Stellen Sie sich vor, Sie sind eine Frau in den besten Jahren, erwarten Ihr Blind Date, legen Make-up auf, pressen sich in Spanx und Ihr hinreißendes Blümchenkleid von C&A. Dann aber lässt sich nicht zuerst Ihr Herzblatt blicken, sondern ein attraktiver Taugenichts, der Ihnen ans Leder will und Sie trotz Widerwehr auf dem Küchentisch vergewaltigt. Wie gehen Sie mit der Situation um? Erstens: Sie wollen Ihr Haus verkaufen. Zweitens: Sie graben Ihren Garten um, pflanzen Flora und Fauna neu und pinseln über die langsam abplatzende Farbe ihrer Fassade. Drittens: Sie schreiben Ihrem Peiniger Briefe ins Gefängnis, besuchen ihn, heizen ihn mit eindeutigen Posen an. Viertens: Sie lassen ihn zu sich kommen, nachdem er entlassen wurde, stellen ihn als Hilfsarbeiter für Ihr trautes Heim an, bringen ihm Eistee zur Erfrischung, wischen ihm den Schweiß von der Stirn. Denn Ihr Tatort ist noch immer nicht mondän genug. Und dann überlegen Sie sich wie in einem Exploitationreißer aus den Siebzigern, wie Sie ihm das Leben zur Hölle machen können.
Wirklich? Sie, eine Krankenschwester Mitte dreißig, welche extravagante Torten für ihre Kolleginnen bäckt, die Sie nicht ausstehen können, kontaktieren den Mann, der Sie über den Resten von Zuckerguss würgte? Vermutlich gibt es solche Zeitgenossinnen – weil sich für beinahe jede abstruse, groteske, absurde Philosophie aus Jux und Tollerei Anhänger finden, denen es nach einer Ersatzbefriedigung ihrer bornierten Leben bedarf.
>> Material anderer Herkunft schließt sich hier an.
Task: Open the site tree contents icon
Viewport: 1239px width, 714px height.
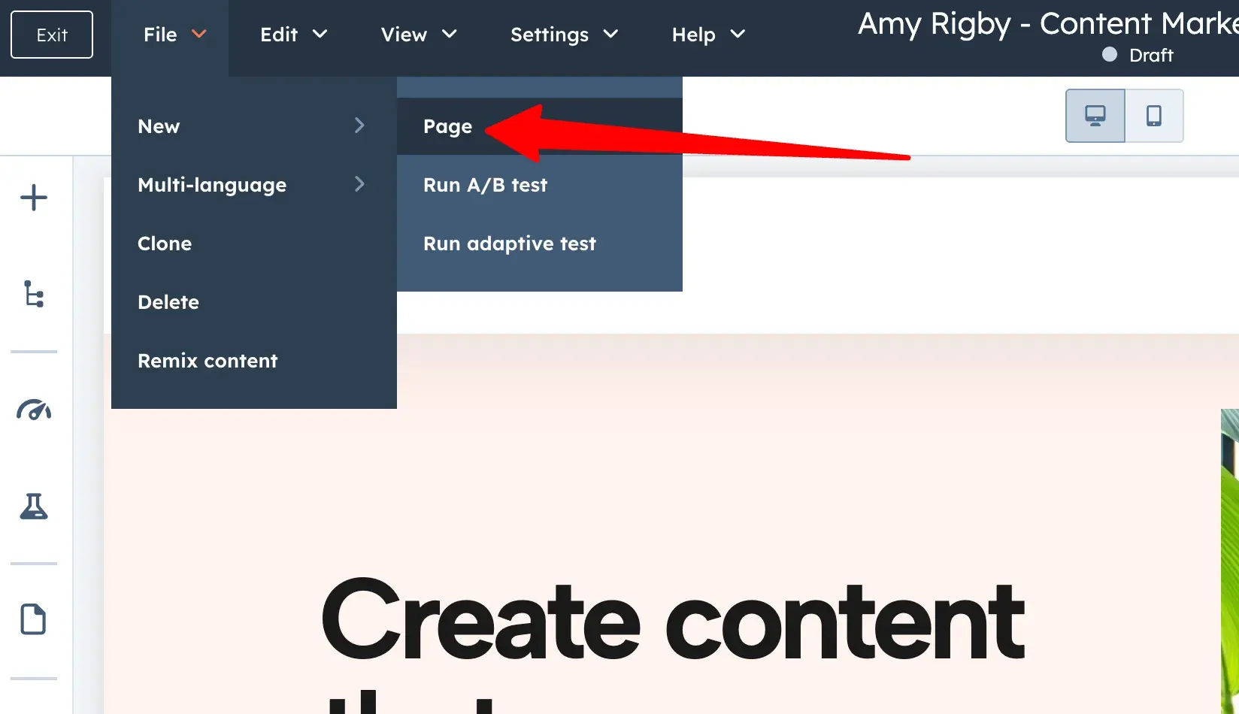Action: (x=34, y=294)
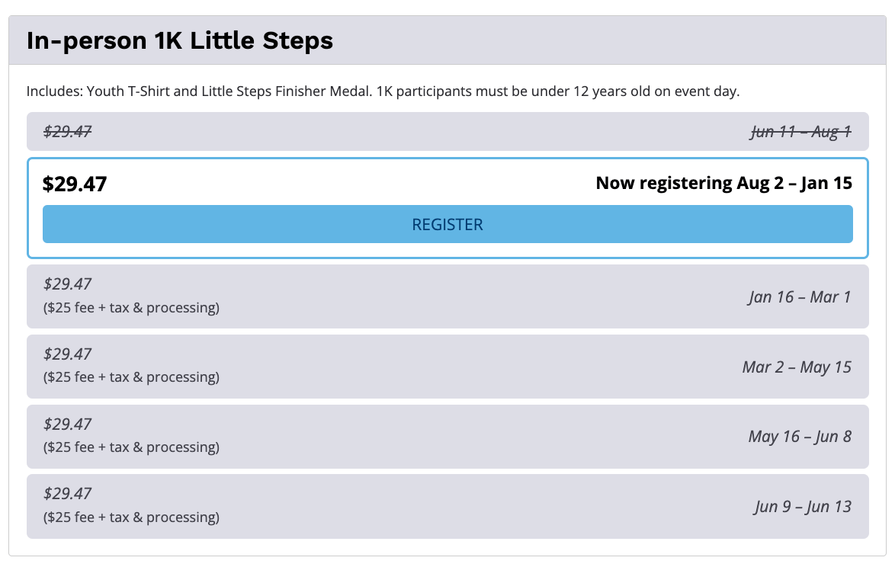Click the fee note in Mar 2 – May 15 tier
Image resolution: width=895 pixels, height=567 pixels.
(x=131, y=378)
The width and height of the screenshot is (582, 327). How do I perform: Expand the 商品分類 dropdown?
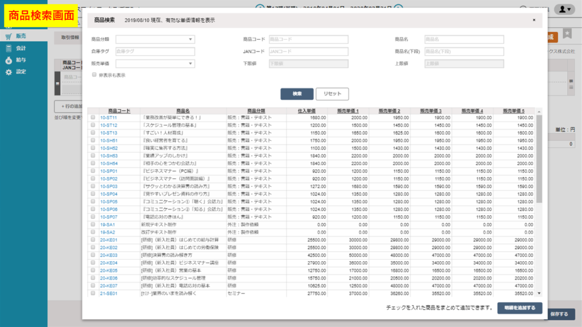(x=155, y=40)
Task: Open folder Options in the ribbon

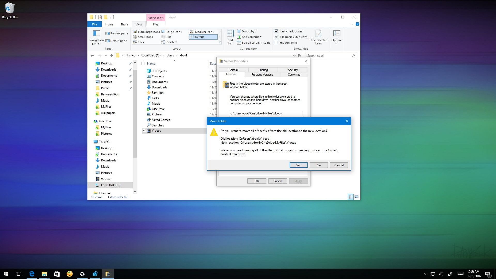Action: coord(337,36)
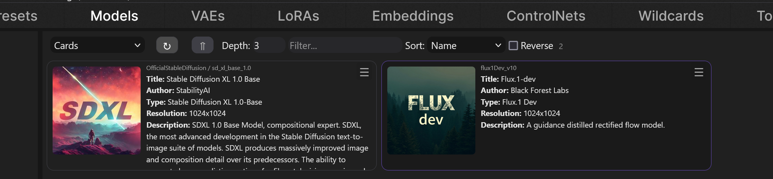Open the Embeddings tab
Screen dimensions: 773x179
coord(413,16)
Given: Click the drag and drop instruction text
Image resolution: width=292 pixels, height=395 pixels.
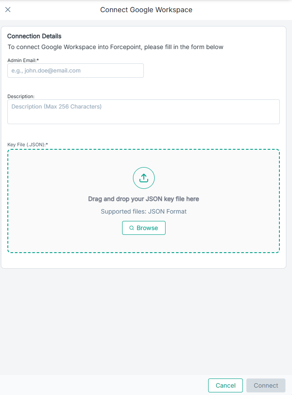Looking at the screenshot, I should tap(143, 199).
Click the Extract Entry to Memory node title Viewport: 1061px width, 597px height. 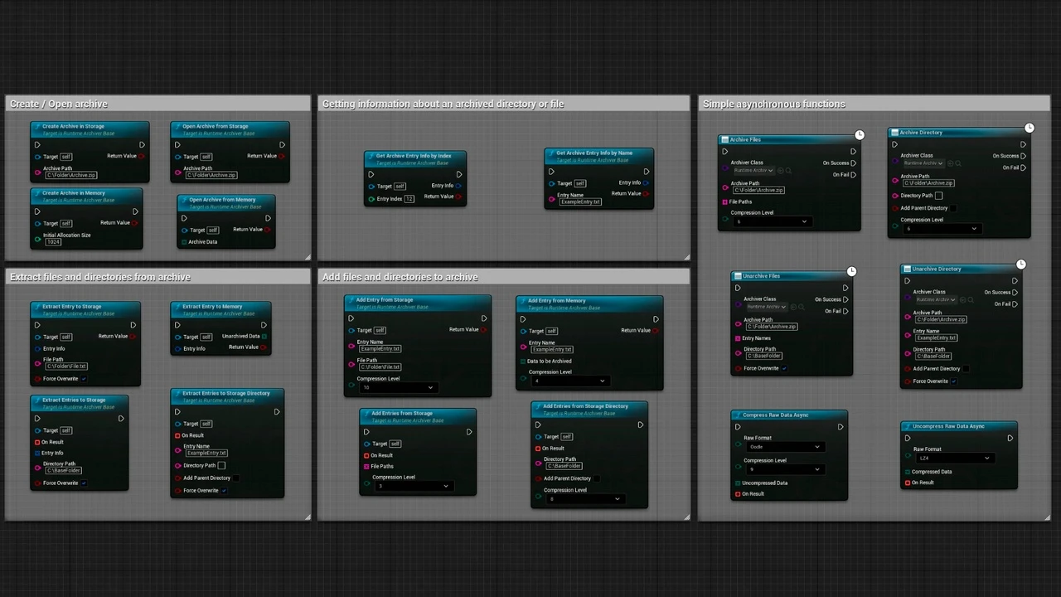[212, 307]
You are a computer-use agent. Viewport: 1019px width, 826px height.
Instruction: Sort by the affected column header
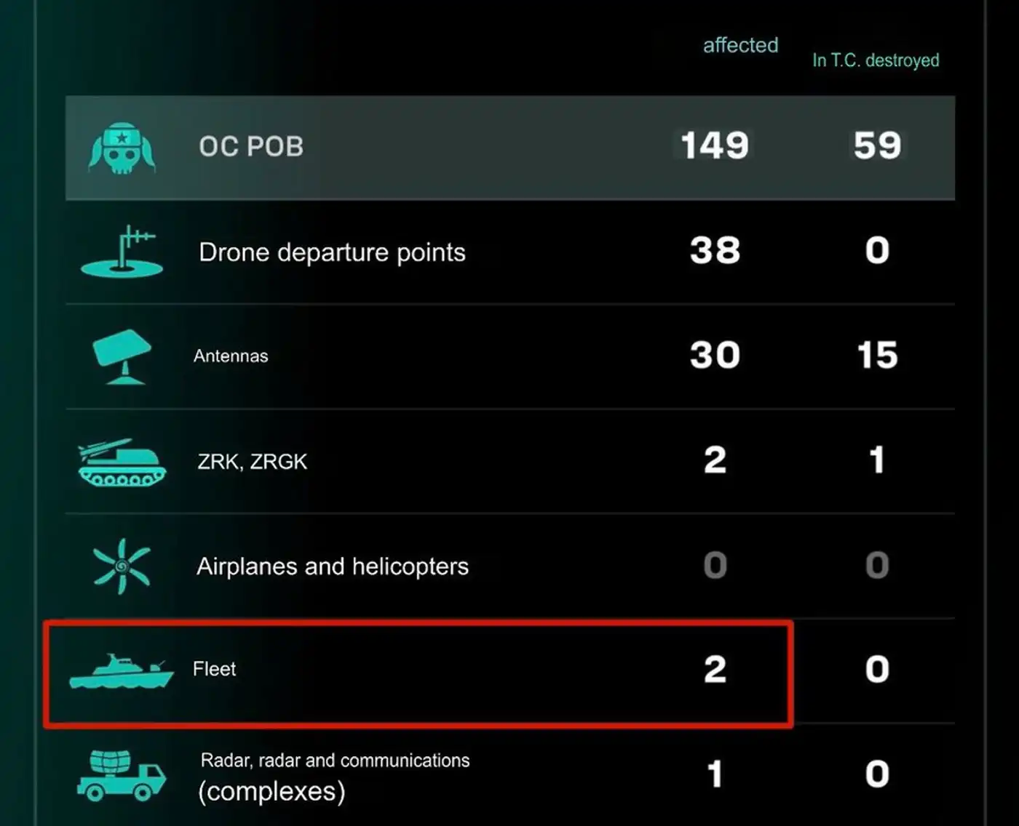(740, 45)
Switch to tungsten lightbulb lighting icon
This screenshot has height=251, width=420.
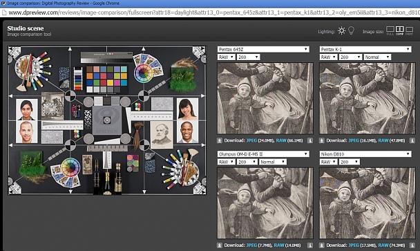pyautogui.click(x=351, y=31)
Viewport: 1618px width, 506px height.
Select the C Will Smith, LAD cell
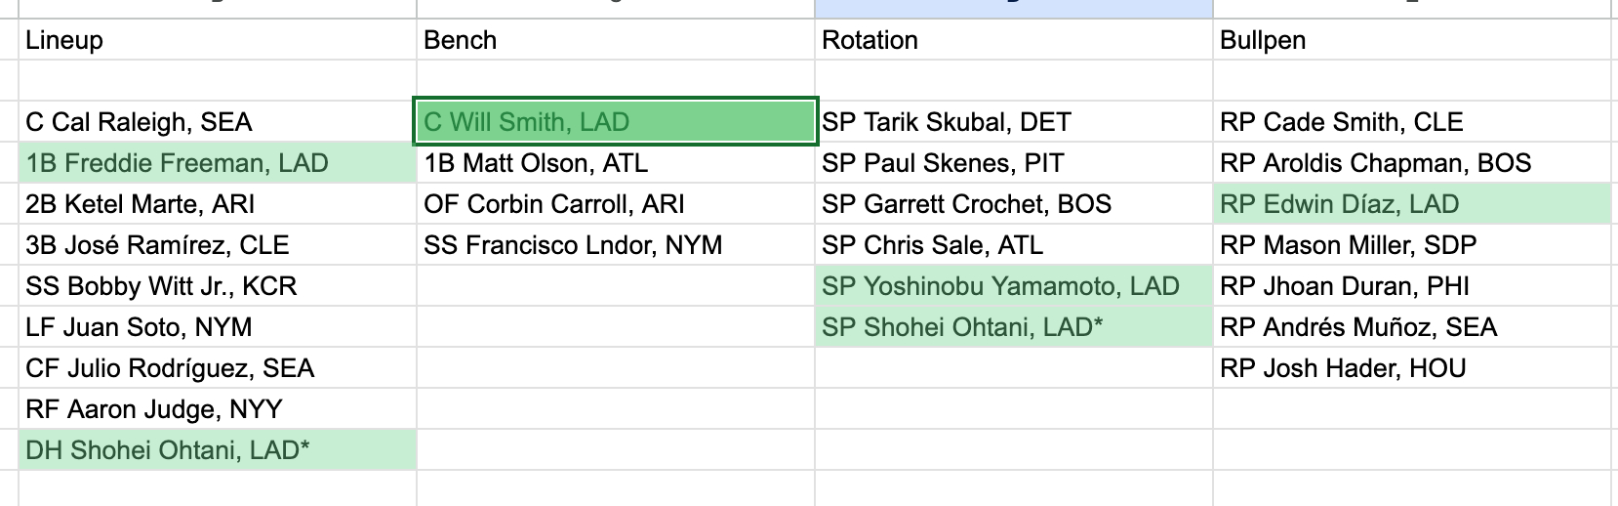coord(615,122)
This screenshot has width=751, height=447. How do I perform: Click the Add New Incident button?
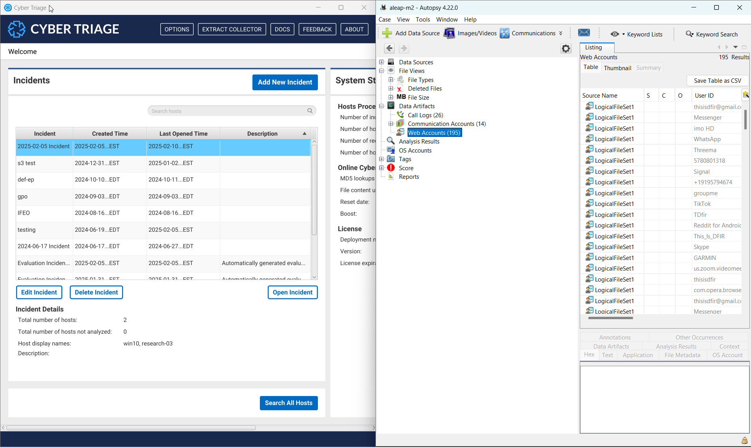[285, 82]
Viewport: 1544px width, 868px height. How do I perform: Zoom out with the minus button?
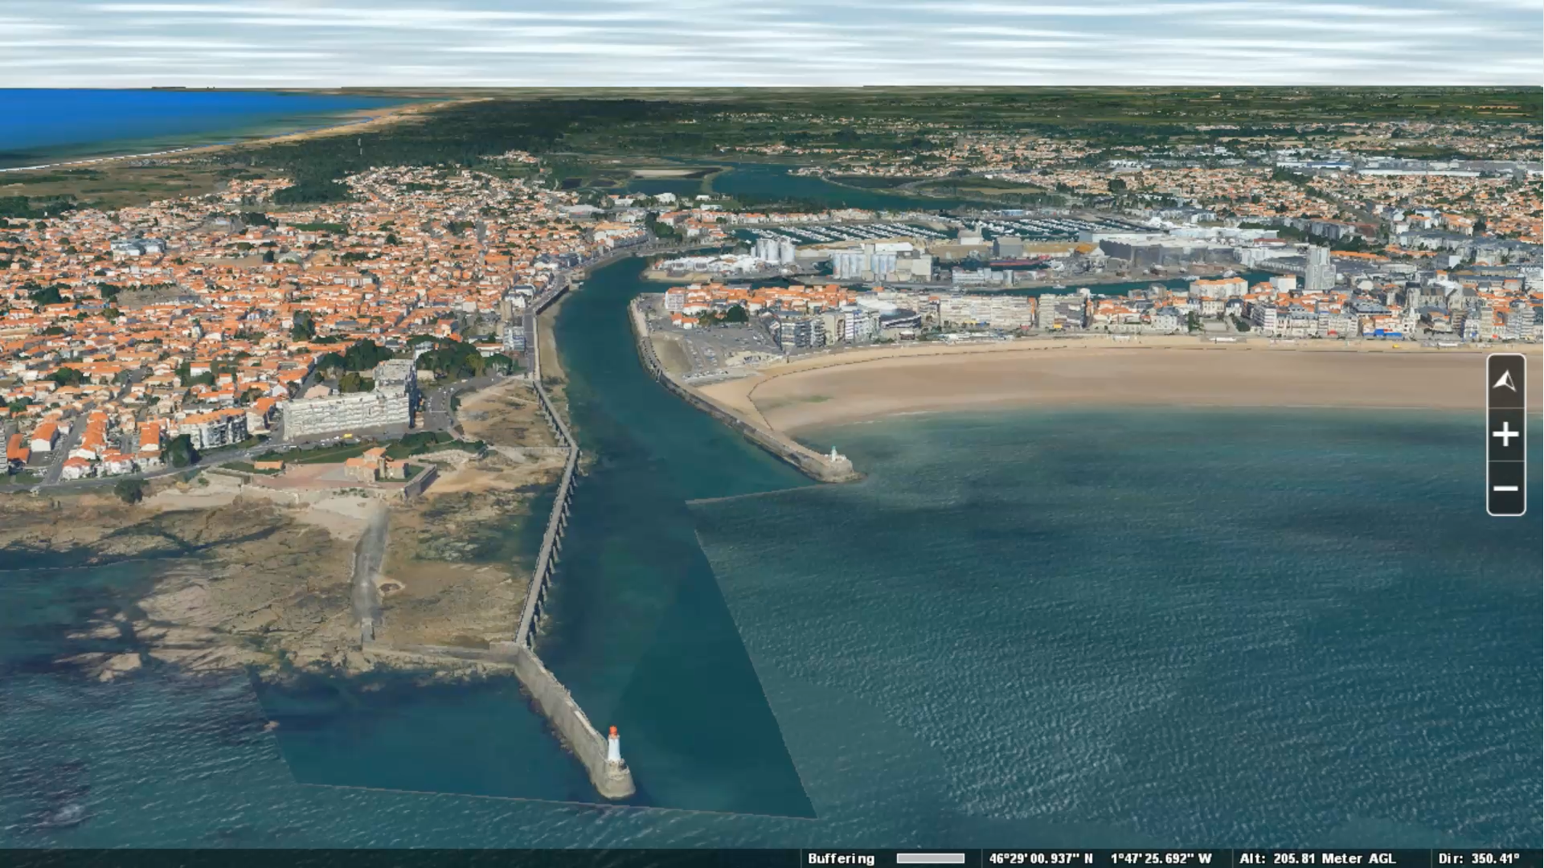pyautogui.click(x=1505, y=489)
Vermutlich sollte Fouad Mikatis „Return to Sender“ mit Rosamund Pike im „Gone Girl“-Bitch-Modus ohnehin nicht mit allzu viel Realismus wenn denn überhaupt analysiert werden. Da dieser Film jedoch ein beinahe bahnbrechendes Faszinosum abbildet, wie auf kinematografisch niedrigem Fernsehniveau prominente Schauspieler (Nick Nolte lallt wieder!) über die Leinwand tollen, ist es schwer, ihn gänzlich haarsträubend zu finden. Auf äußerst erstaunliche Weise spielt Mikati (unbekannt durch „Rogues Gallery“) nämlich mit den Tropen eines Genres, von dem er gehört zu haben scheint – wohl aber eher über einige mäßig informierte Mittelsmänner.
Als Pikes Miranda schließlich zur Tabula rasa ansetzt, bewegt „Return to Sender“ erstmals ein Temperament, welches den Effekt als naive Tarantel fortführt. Ja, und dann … beginnen die Credits zu laufen. Gerade als Fouad Mikati drohte, eine reine Rape-and-Revenge-Persiflage zu kreieren.